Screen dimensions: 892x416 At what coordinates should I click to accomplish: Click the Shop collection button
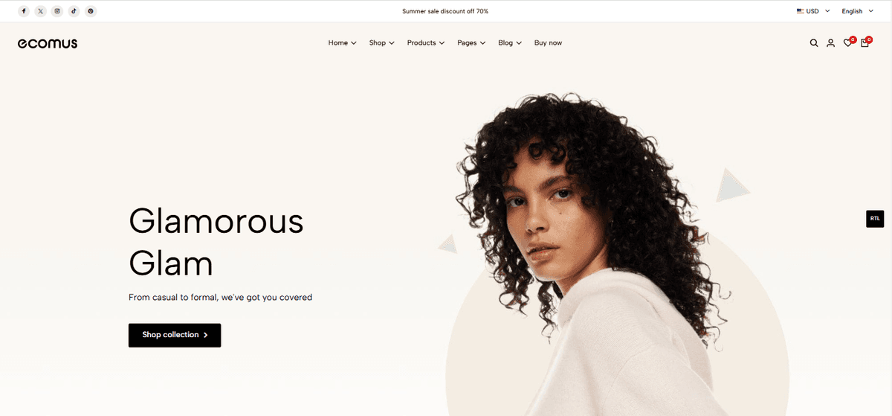pos(175,335)
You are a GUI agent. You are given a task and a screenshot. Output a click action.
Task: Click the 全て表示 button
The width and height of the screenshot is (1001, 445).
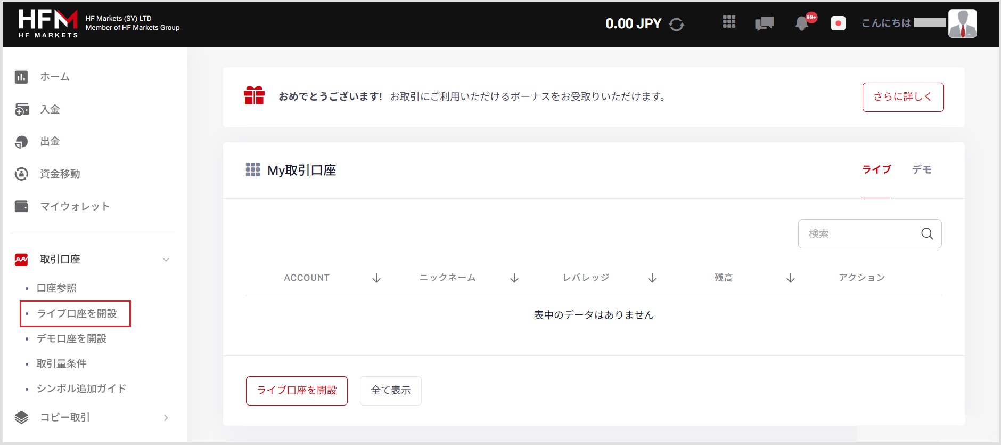pyautogui.click(x=390, y=391)
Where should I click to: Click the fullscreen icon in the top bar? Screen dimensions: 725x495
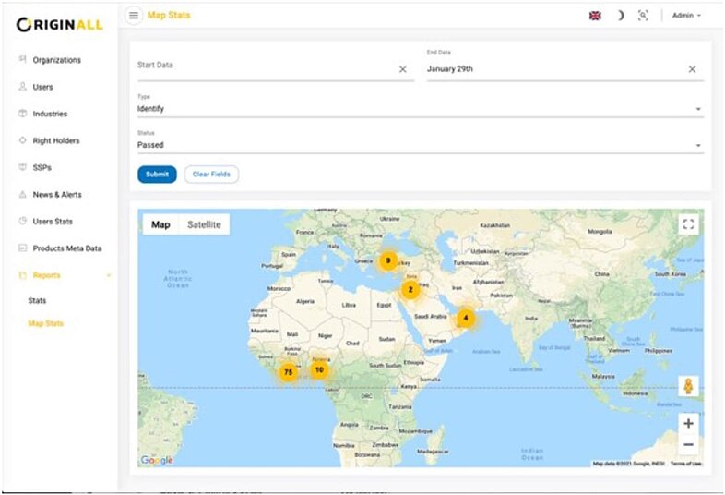(x=644, y=16)
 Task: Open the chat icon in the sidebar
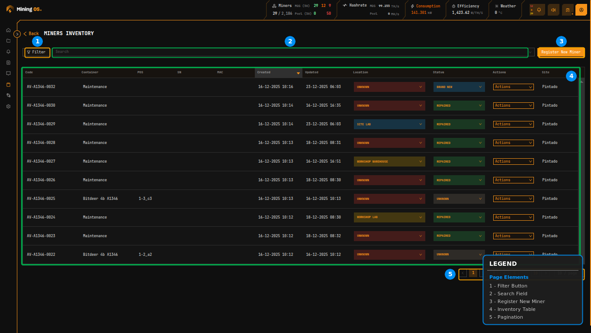[x=8, y=73]
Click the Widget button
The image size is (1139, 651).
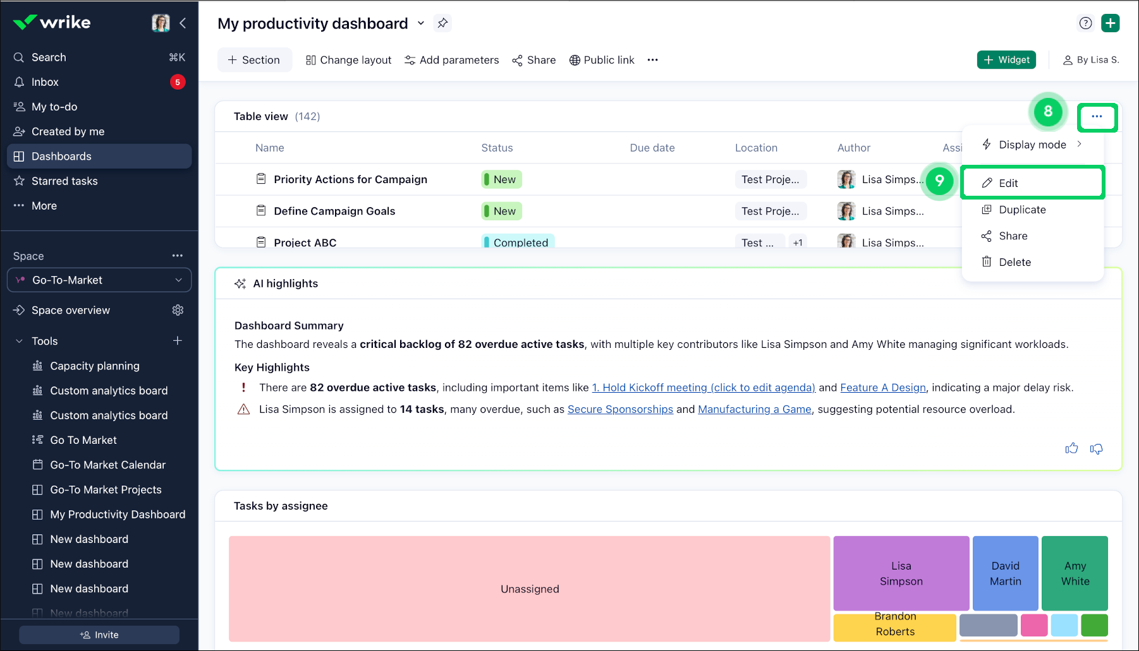point(1006,60)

-=-=-

Print all entries exactly. The images do not belong in the copy.

RESULT OF THIS TASK:
Screen dimensions: 892x416 At what coordinates should I click to accomplish: Click the Shop collection button
pos(175,335)
You are a GUI agent. You are given a task and a screenshot. Output a click action.
Task: Click the 全て表示 button
The width and height of the screenshot is (1001, 445).
pyautogui.click(x=390, y=391)
Where should I click to: Click the fullscreen icon in the top bar? Screen dimensions: 725x495
(x=644, y=16)
 Task: Open the chat icon in the sidebar
[x=8, y=73]
Click the Widget button
The image size is (1139, 651).
point(1006,60)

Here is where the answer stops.